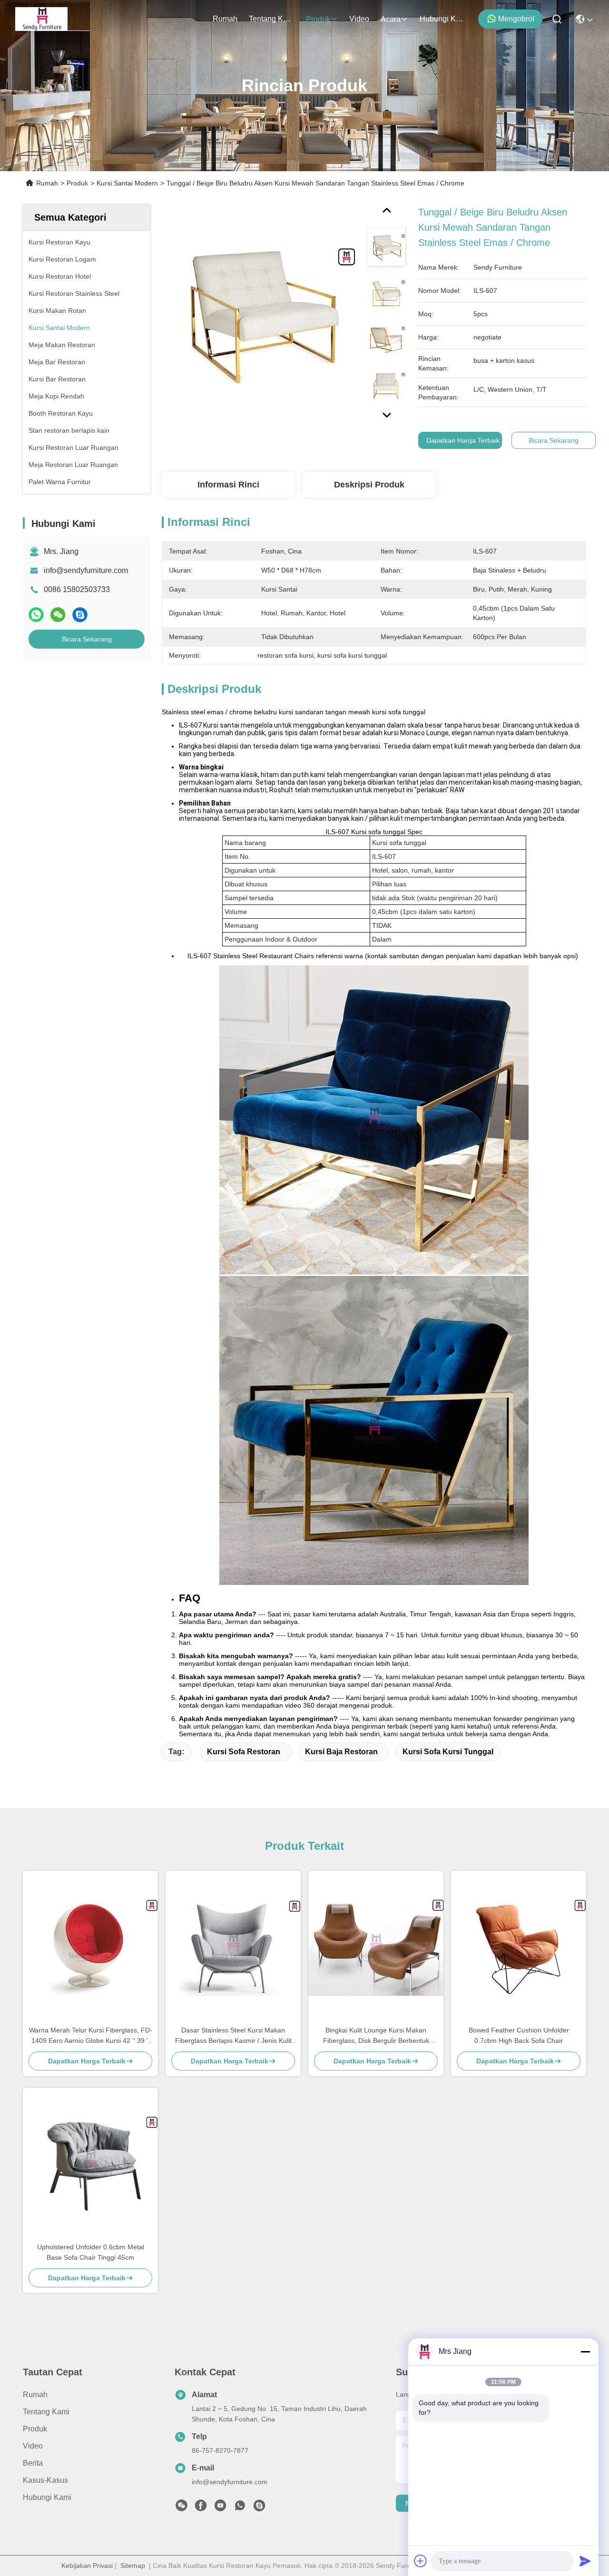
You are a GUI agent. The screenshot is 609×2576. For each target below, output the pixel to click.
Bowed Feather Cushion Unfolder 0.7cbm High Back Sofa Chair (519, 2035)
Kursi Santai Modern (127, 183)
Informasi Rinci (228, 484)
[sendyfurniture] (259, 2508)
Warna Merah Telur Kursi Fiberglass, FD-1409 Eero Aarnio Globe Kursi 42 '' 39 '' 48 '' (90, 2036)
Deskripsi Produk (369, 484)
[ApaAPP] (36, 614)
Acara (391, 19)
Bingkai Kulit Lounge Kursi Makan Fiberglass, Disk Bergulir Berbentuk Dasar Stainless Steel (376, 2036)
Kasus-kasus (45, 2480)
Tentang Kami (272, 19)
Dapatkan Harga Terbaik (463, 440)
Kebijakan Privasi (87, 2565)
|---|
◆ What you have to do: Repeat exactly the lines above, starting with the line that contains "[sendyfurniture] (259, 2508)" and ending with the last line, both included, and nothing else.

◆ Output for this task:
[sendyfurniture] (259, 2508)
Warna Merah Telur Kursi Fiberglass, FD-1409 Eero Aarnio Globe Kursi 42 '' 39 '' 48 '' (90, 2036)
Deskripsi Produk (369, 484)
[ApaAPP] (36, 614)
Acara (391, 19)
Bingkai Kulit Lounge Kursi Makan Fiberglass, Disk Bergulir Berbentuk Dasar Stainless Steel (376, 2036)
Kasus-kasus (45, 2480)
Tentang Kami (272, 19)
Dapatkan Harga Terbaik (463, 440)
Kebijakan Privasi (87, 2565)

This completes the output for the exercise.